Begin your copy at the line that contains "Click the short term operation section row" and carry it on, exactly, to the last line of the material below.
──────── Information given ────────
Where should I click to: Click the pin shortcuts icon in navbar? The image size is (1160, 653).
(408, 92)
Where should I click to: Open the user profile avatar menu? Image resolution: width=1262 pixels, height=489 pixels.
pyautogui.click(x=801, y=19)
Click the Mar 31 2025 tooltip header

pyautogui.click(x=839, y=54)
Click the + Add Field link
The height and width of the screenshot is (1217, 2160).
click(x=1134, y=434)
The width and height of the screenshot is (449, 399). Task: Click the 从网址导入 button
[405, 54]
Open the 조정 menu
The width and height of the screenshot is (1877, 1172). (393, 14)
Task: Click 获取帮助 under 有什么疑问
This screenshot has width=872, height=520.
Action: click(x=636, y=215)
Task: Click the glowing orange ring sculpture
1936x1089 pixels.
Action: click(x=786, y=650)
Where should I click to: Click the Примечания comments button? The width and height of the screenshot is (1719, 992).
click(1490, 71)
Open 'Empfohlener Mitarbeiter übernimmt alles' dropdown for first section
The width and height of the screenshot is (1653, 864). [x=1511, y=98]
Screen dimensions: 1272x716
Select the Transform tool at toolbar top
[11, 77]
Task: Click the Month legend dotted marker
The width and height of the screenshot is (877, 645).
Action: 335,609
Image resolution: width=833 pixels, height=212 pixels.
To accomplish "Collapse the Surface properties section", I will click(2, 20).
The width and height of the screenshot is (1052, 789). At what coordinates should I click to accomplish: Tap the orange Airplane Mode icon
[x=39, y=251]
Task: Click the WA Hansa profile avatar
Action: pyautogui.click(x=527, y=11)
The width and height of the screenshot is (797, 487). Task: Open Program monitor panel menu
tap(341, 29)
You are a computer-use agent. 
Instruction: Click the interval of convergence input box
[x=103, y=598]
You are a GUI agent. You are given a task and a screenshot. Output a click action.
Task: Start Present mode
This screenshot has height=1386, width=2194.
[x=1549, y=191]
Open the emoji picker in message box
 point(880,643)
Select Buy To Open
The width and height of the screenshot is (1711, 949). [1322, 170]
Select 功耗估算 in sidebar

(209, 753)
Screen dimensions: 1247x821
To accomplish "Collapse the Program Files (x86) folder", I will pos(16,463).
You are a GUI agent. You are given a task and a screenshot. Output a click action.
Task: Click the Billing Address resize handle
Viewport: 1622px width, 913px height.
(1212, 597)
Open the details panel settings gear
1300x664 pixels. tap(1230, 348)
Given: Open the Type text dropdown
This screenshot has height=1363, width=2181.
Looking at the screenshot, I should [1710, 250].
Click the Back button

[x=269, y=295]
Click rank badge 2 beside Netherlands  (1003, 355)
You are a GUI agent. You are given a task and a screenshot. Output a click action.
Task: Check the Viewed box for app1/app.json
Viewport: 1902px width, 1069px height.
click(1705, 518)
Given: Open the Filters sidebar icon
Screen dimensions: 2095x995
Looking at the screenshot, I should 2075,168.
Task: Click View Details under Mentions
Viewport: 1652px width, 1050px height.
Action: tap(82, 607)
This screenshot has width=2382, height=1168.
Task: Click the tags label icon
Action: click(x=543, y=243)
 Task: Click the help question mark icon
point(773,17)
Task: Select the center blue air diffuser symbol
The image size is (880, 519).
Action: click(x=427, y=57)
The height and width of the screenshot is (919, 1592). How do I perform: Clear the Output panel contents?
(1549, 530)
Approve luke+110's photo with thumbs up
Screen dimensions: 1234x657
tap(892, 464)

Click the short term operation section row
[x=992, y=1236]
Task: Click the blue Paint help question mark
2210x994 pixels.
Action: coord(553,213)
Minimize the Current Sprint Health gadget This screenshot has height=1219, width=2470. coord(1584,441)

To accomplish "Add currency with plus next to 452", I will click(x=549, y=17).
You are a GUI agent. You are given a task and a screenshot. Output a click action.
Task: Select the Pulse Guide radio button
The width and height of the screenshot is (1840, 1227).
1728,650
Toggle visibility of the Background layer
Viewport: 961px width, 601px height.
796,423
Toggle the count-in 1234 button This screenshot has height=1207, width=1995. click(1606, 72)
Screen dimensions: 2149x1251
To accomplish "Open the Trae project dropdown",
────────
Answer for this exercise:
Click the short term operation section row
[x=992, y=1236]
Task: Click the blue Paint help question mark
2210x994 pixels.
Action: coord(553,213)
Minimize the Current Sprint Health gadget This screenshot has height=1219, width=2470. coord(1584,441)

To accomplish "Add currency with plus next to 452", I will click(x=549, y=17).
You are a GUI agent. You are given a task and a screenshot. Output a click action.
Task: Select the Pulse Guide radio button
The width and height of the screenshot is (1840, 1227).
1728,650
Toggle visibility of the Background layer
Viewport: 961px width, 601px height.
796,423
Toggle the count-in 1234 button This screenshot has height=1207, width=1995. click(1606, 72)
Screen dimensions: 2149x1251
To accomplish "Open the Trae project dropdown",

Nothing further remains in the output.